Summary of the parties’ submissions
At the adjourned hearing on the 19th and 20th of January 2015 it was common ground that the Upper Tribunal’s conclusion that NA had a Zambrano right to remain in the UK because she could not rely on any EU right of residence in Germany was wrong. As German nationals, both of NA’s daughters, MA and IA, are entitled to live in Germany. If MA and IA were to move to Germany NA, who is their parent with sole care, would have a derived right of residence in Germany applying Zambrano principles.
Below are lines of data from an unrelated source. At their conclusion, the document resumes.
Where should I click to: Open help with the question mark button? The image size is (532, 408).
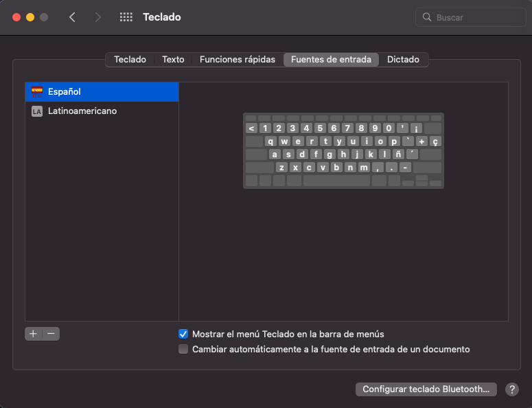(511, 389)
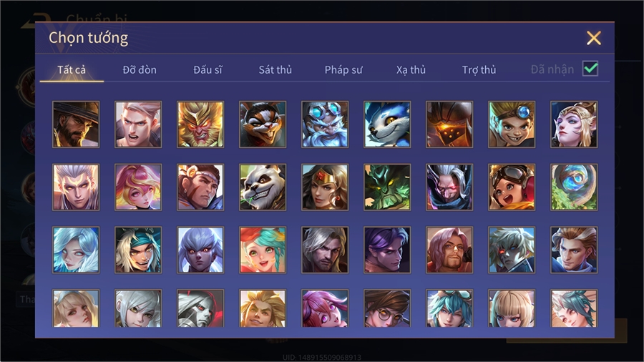Select the blue fox hero portrait
The height and width of the screenshot is (362, 644).
(x=387, y=124)
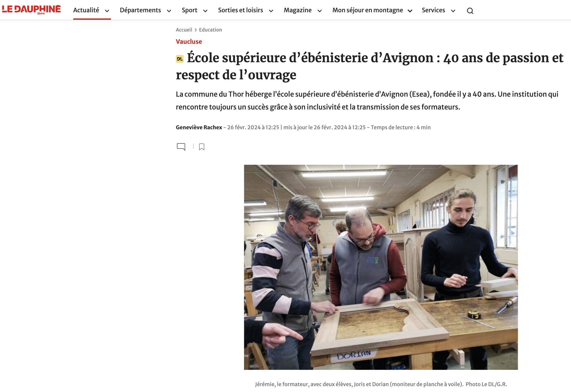Viewport: 571px width, 392px height.
Task: Click author name Geneviève Rachex
Action: [199, 127]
The Respondent submitted that her Presenting Officer’s concession before the Upper Tribunal (paragraph 5 above) that it was not realistic to expect that NA could live in Germany with her children was a concession that was made in the context of NA’s Article 8 claim, and should not be construed as a concession that to deny NA a right of residence in the UK would compel her in practice to leave the territory of the EU together with MA and IA. If the concession was to be so construed it was withdrawn as having been wrongly made. The Respondent did not dispute the Appellant’s contention that refusing to grant NA, the sole parent with custody and care of MA and IA, a right to reside in the UK would force MA and IA to leave the UK with her.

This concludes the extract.